**Records for the task:**

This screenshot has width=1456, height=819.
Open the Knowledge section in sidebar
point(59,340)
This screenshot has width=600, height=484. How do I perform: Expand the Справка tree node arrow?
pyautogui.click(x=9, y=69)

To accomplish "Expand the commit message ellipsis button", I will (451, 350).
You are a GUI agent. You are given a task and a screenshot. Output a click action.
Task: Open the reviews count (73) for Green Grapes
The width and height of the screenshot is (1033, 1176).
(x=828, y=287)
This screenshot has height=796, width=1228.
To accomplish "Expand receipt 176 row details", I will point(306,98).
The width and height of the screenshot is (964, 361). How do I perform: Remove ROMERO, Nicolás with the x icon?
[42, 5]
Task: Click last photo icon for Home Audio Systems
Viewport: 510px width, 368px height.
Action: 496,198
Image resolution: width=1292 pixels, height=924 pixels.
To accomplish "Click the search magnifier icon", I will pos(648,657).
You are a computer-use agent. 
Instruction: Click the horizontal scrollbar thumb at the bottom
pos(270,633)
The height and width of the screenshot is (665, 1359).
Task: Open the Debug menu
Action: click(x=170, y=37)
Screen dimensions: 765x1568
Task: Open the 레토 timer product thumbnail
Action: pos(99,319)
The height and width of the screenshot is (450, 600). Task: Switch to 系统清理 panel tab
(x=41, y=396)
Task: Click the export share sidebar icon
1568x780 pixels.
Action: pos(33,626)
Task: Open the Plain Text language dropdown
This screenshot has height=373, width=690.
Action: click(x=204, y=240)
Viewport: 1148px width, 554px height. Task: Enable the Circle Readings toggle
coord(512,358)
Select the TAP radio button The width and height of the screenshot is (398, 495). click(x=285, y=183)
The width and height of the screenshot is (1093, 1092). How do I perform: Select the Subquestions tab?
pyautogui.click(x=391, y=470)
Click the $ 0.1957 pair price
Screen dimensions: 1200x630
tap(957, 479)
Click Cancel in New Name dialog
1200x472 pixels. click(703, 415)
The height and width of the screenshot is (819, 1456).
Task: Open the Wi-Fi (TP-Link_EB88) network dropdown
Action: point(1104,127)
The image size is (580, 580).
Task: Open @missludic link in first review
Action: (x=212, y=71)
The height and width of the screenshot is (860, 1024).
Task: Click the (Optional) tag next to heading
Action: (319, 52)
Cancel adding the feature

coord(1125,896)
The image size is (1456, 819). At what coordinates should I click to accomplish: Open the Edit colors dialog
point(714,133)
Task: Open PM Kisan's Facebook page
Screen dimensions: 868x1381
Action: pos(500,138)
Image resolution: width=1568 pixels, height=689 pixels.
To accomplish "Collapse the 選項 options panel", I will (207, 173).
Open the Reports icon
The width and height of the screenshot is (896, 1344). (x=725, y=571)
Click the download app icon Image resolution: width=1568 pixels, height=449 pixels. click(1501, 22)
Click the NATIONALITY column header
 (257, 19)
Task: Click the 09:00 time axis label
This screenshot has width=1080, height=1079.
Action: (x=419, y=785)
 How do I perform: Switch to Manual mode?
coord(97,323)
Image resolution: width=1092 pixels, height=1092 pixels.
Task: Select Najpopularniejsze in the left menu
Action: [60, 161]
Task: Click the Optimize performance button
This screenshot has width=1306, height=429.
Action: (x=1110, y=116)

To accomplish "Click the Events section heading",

**Task details:**
Reproduce all of the items above line for line, without changing a single character.

**Right answer:**
This screenshot has width=1456, height=819.
Open the Knowledge section in sidebar
point(59,340)
This screenshot has width=600, height=484. How do I perform: Expand the Справка tree node arrow?
pyautogui.click(x=9, y=69)

To accomplish "Expand the commit message ellipsis button", I will (451, 350).
You are a GUI agent. You are given a task and a screenshot. Output a click action.
Task: Open the reviews count (73) for Green Grapes
The width and height of the screenshot is (1033, 1176).
(x=828, y=287)
This screenshot has height=796, width=1228.
To accomplish "Expand receipt 176 row details", I will point(306,98).
The width and height of the screenshot is (964, 361). How do I perform: Remove ROMERO, Nicolás with the x icon?
[42, 5]
Task: Click last photo icon for Home Audio Systems
Viewport: 510px width, 368px height.
Action: 496,198
Image resolution: width=1292 pixels, height=924 pixels.
To accomplish "Click the search magnifier icon", I will pos(648,657).
You are a computer-use agent. 
Instruction: Click the horizontal scrollbar thumb at the bottom
pos(270,633)
The height and width of the screenshot is (665, 1359).
Task: Open the Debug menu
Action: click(x=170, y=37)
Screen dimensions: 765x1568
Task: Open the 레토 timer product thumbnail
Action: pos(99,319)
The height and width of the screenshot is (450, 600). Task: Switch to 系统清理 panel tab
(x=41, y=396)
Task: Click the export share sidebar icon
1568x780 pixels.
Action: pos(33,626)
Task: Open the Plain Text language dropdown
This screenshot has height=373, width=690.
Action: click(x=204, y=240)
Viewport: 1148px width, 554px height. Task: Enable the Circle Readings toggle
coord(512,358)
Select the TAP radio button The width and height of the screenshot is (398, 495). click(x=285, y=183)
The width and height of the screenshot is (1093, 1092). How do I perform: Select the Subquestions tab?
pyautogui.click(x=391, y=470)
Click the $ 0.1957 pair price
Screen dimensions: 1200x630
tap(957, 479)
Click Cancel in New Name dialog
1200x472 pixels. click(703, 415)
The height and width of the screenshot is (819, 1456).
Task: Open the Wi-Fi (TP-Link_EB88) network dropdown
Action: point(1104,127)
The image size is (580, 580).
Task: Open @missludic link in first review
Action: (x=212, y=71)
The height and width of the screenshot is (860, 1024).
Task: Click the (Optional) tag next to heading
Action: (319, 52)
Cancel adding the feature

coord(1125,896)
The image size is (1456, 819). At what coordinates should I click to accomplish: Open the Edit colors dialog
point(714,133)
Task: Open PM Kisan's Facebook page
Screen dimensions: 868x1381
Action: pos(500,138)
Image resolution: width=1568 pixels, height=689 pixels.
To accomplish "Collapse the 選項 options panel", I will (207, 173).
Open the Reports icon
The width and height of the screenshot is (896, 1344). (x=725, y=571)
Click the download app icon Image resolution: width=1568 pixels, height=449 pixels. click(1501, 22)
Click the NATIONALITY column header
 (257, 19)
Task: Click the 09:00 time axis label
This screenshot has width=1080, height=1079.
Action: (x=419, y=785)
 How do I perform: Switch to Manual mode?
coord(97,323)
Image resolution: width=1092 pixels, height=1092 pixels.
Task: Select Najpopularniejsze in the left menu
Action: [60, 161]
Task: Click the Optimize performance button
This screenshot has width=1306, height=429.
Action: (x=1110, y=116)

To accomplish "Click the Events section heading",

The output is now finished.